### Exercise task:
Rewrite the lines below as a JSON list of strings, with one string per line and blank lines omitted.
BEGIN Provided data
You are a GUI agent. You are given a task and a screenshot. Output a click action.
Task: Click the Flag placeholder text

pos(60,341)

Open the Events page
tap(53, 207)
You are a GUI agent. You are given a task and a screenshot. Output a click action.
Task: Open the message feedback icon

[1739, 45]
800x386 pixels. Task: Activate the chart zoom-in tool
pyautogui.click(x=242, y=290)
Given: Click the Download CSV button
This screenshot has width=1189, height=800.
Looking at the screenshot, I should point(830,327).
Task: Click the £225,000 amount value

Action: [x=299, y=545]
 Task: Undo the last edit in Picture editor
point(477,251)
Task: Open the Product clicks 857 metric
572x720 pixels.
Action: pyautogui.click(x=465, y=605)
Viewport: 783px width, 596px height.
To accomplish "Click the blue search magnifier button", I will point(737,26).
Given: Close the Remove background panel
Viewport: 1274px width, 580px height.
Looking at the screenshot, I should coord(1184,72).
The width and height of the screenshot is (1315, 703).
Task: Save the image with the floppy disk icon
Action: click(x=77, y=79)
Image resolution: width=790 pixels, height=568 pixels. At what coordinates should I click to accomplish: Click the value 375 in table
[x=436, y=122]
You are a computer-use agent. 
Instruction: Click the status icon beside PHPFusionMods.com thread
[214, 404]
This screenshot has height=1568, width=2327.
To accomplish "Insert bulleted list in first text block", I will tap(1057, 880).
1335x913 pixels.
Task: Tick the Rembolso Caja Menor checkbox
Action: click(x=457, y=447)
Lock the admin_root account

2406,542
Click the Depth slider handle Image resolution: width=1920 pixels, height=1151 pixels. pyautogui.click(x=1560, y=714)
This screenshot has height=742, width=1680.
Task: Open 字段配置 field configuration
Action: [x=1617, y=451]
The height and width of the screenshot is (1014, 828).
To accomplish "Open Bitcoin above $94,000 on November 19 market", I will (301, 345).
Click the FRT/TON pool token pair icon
END Provided data
### Completed task:
[
  "You are a GUI agent. You are given a task and a screenshot. Output a click action.",
  "Task: Click the Flag placeholder text",
  "pos(60,341)",
  "Open the Events page",
  "tap(53, 207)",
  "You are a GUI agent. You are given a task and a screenshot. Output a click action.",
  "Task: Open the message feedback icon",
  "[1739, 45]",
  "800x386 pixels. Task: Activate the chart zoom-in tool",
  "pyautogui.click(x=242, y=290)",
  "Given: Click the Download CSV button",
  "This screenshot has width=1189, height=800.",
  "Looking at the screenshot, I should point(830,327).",
  "Task: Click the £225,000 amount value",
  "Action: [x=299, y=545]",
  " Task: Undo the last edit in Picture editor",
  "point(477,251)",
  "Task: Open the Product clicks 857 metric",
  "572x720 pixels.",
  "Action: pyautogui.click(x=465, y=605)",
  "Viewport: 783px width, 596px height.",
  "To accomplish \"Click the blue search magnifier button\", I will point(737,26).",
  "Given: Close the Remove background panel",
  "Viewport: 1274px width, 580px height.",
  "Looking at the screenshot, I should coord(1184,72).",
  "The width and height of the screenshot is (1315, 703).",
  "Task: Save the image with the floppy disk icon",
  "Action: click(x=77, y=79)",
  "Image resolution: width=790 pixels, height=568 pixels. At what coordinates should I click to accomplish: Click the value 375 in table",
  "[x=436, y=122]",
  "You are a computer-use agent. ",
  "Instruction: Click the status icon beside PHPFusionMods.com thread",
  "[214, 404]",
  "This screenshot has height=1568, width=2327.",
  "To accomplish \"Insert bulleted list in first text block\", I will tap(1057, 880).",
  "1335x913 pixels.",
  "Task: Tick the Rembolso Caja Menor checkbox",
  "Action: click(x=457, y=447)",
  "Lock the admin_root account",
  "2406,542",
  "Click the Depth slider handle Image resolution: width=1920 pixels, height=1151 pixels. pyautogui.click(x=1560, y=714)",
  "This screenshot has height=742, width=1680.",
  "Task: Open 字段配置 field configuration",
  "Action: [x=1617, y=451]",
  "The height and width of the screenshot is (1014, 828).",
  "To accomplish \"Open Bitcoin above $94,000 on November 19 market\", I will (301, 345).",
  "Click the FRT/TON pool token pair icon"
]